● Aim of the task
The lines to copy run from the one containing "Image resolution: width=511" to the end of the listing. Please write them out exactly, minus the pictures.

● Dataset content

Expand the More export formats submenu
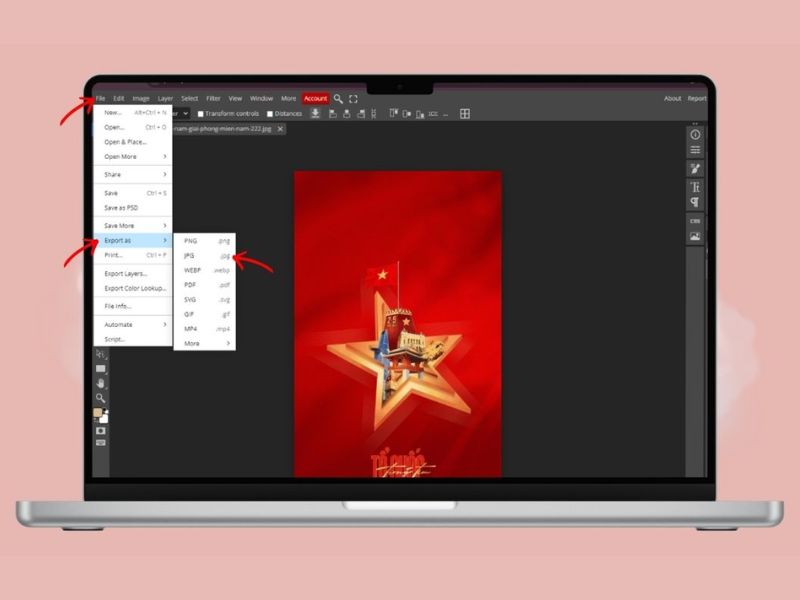The width and height of the screenshot is (800, 600). [205, 344]
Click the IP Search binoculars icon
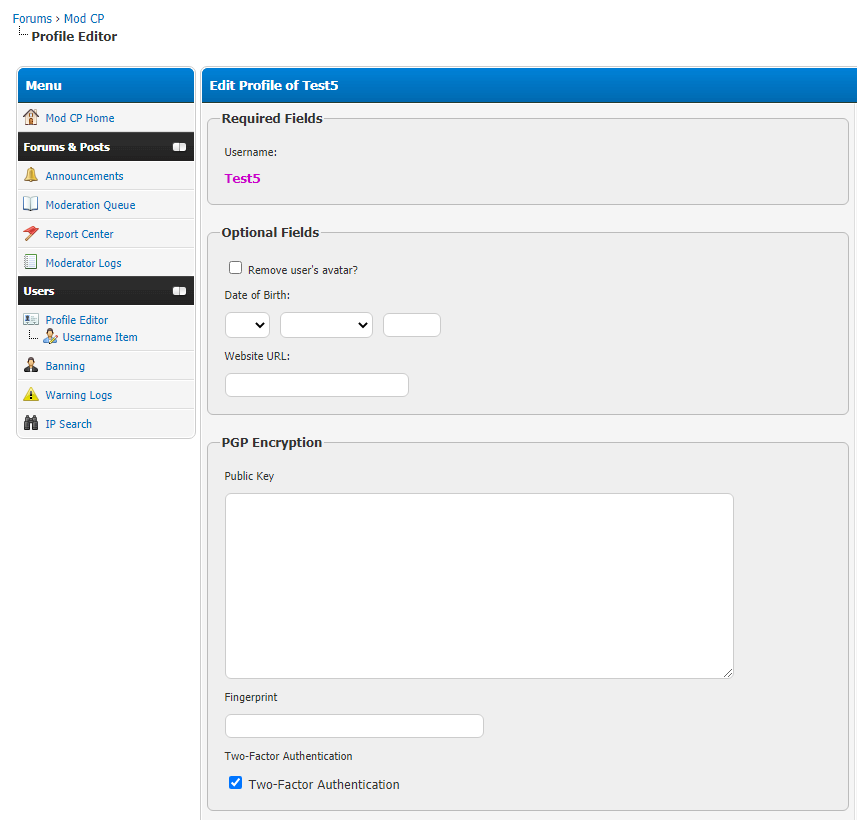Viewport: 857px width, 820px height. (x=31, y=424)
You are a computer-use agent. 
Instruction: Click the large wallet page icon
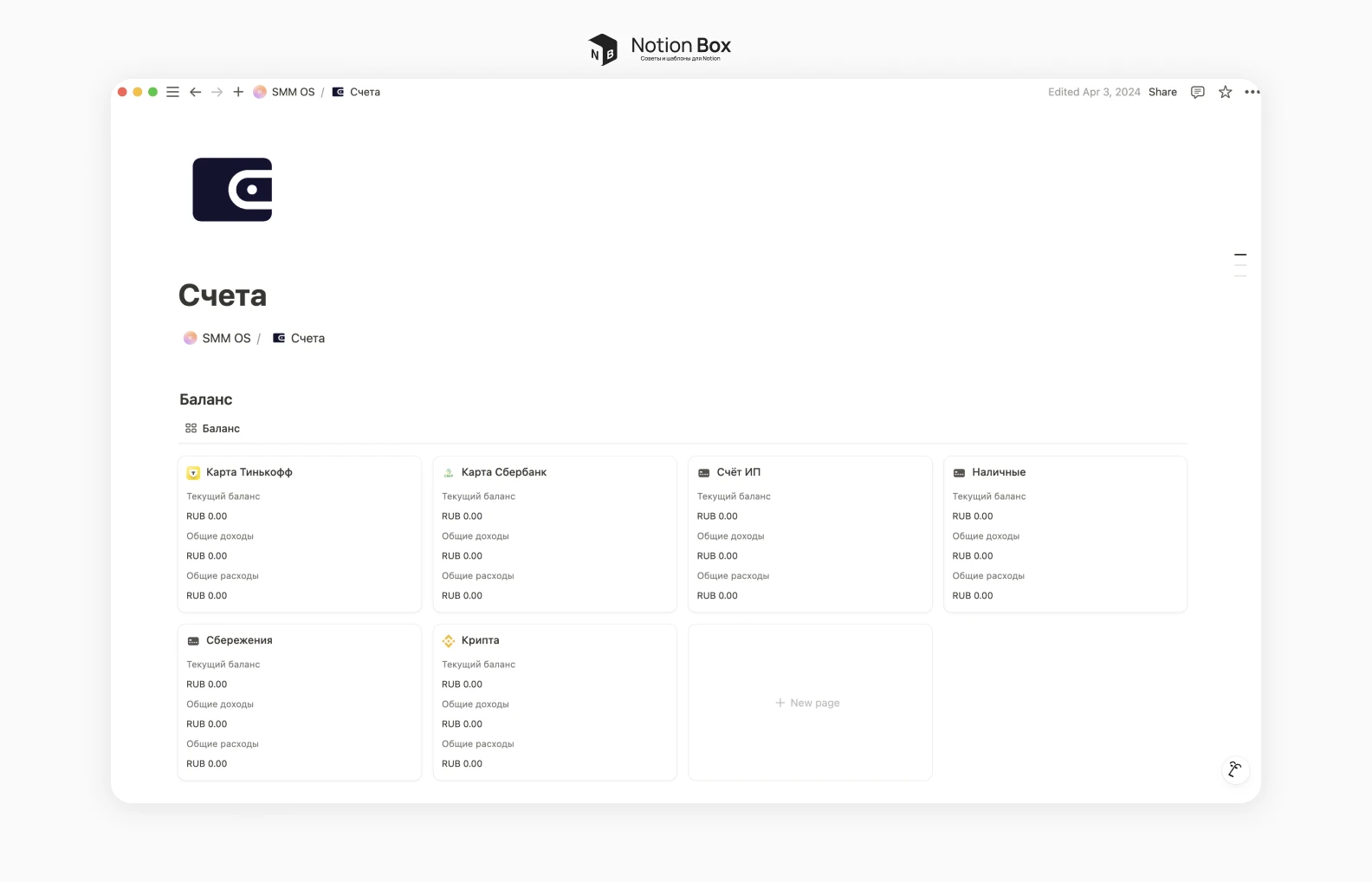[232, 190]

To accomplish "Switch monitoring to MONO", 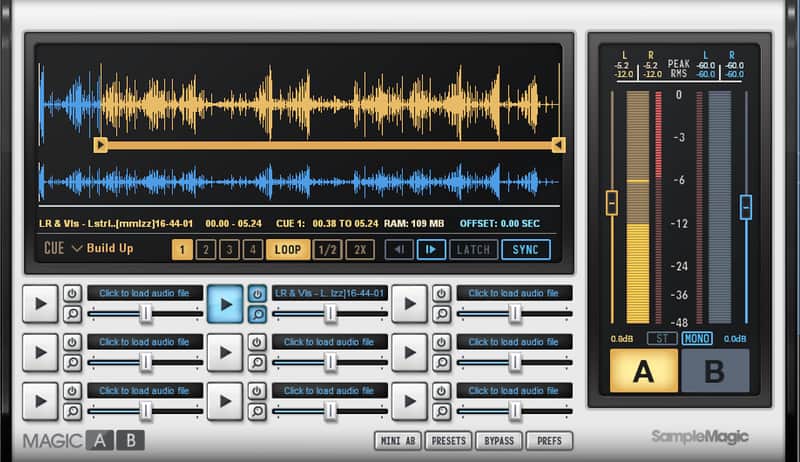I will pyautogui.click(x=697, y=339).
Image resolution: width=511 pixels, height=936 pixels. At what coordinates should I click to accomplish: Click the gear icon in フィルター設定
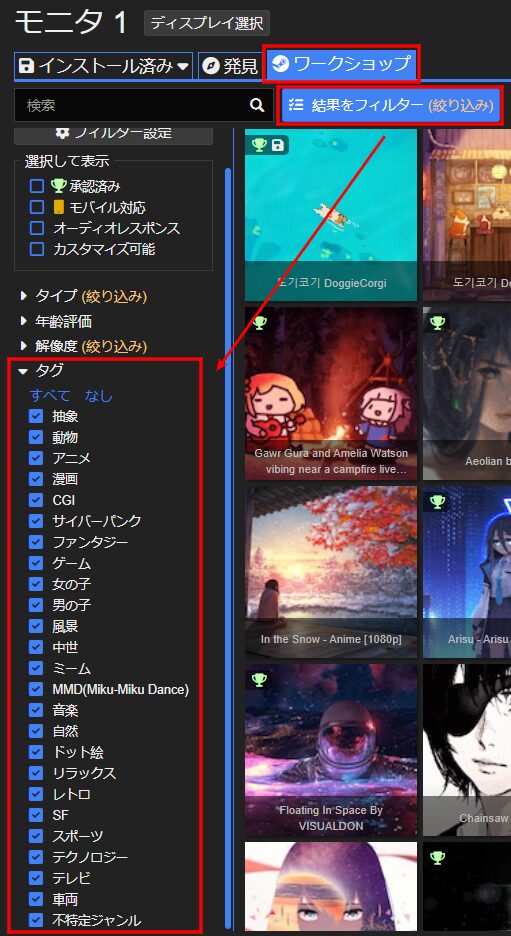[x=63, y=133]

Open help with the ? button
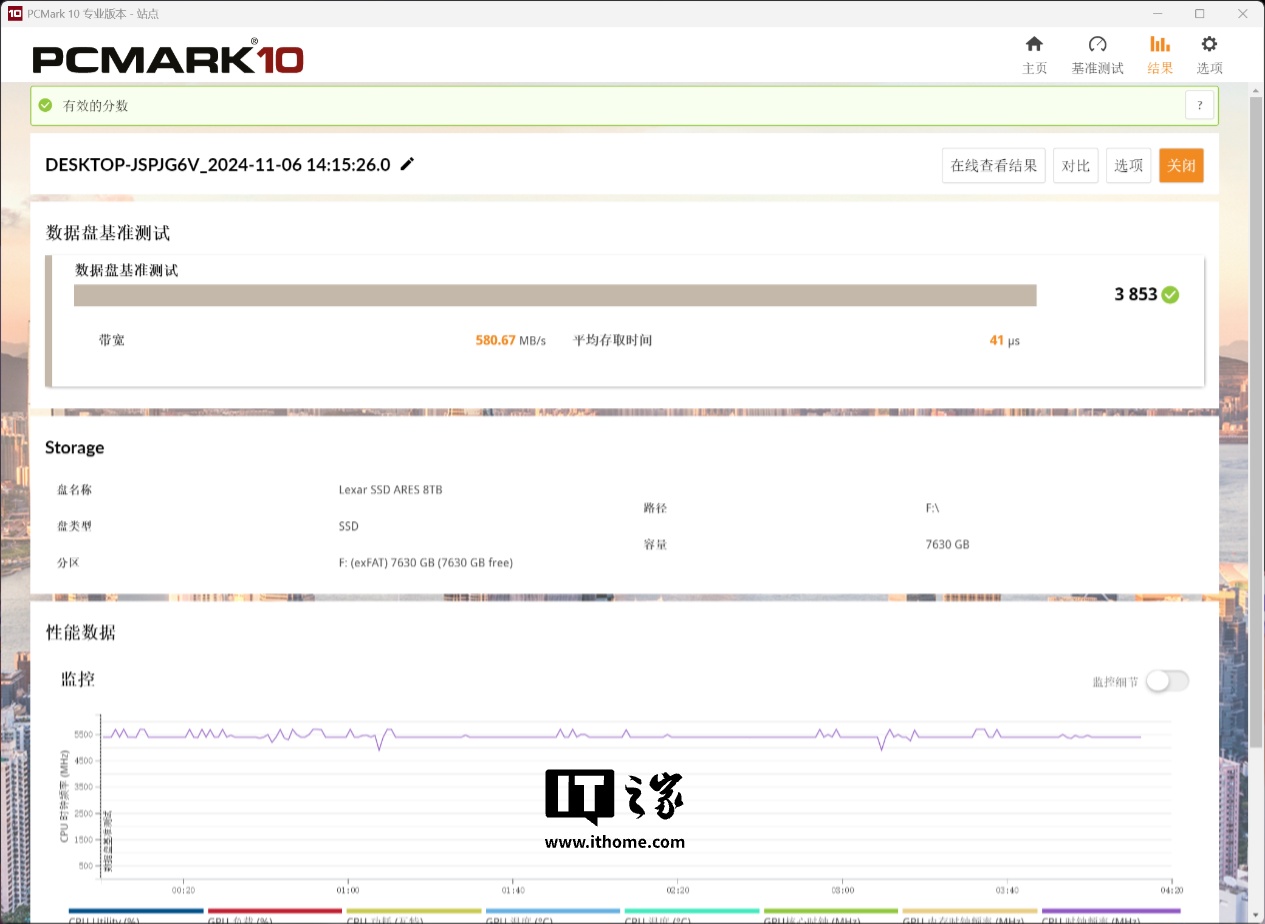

● Task output
Image resolution: width=511 pixels, height=936 pixels. At what coordinates should I click to accomplish: Click the gear icon in フィルター設定
[x=63, y=133]

Open help with the ? button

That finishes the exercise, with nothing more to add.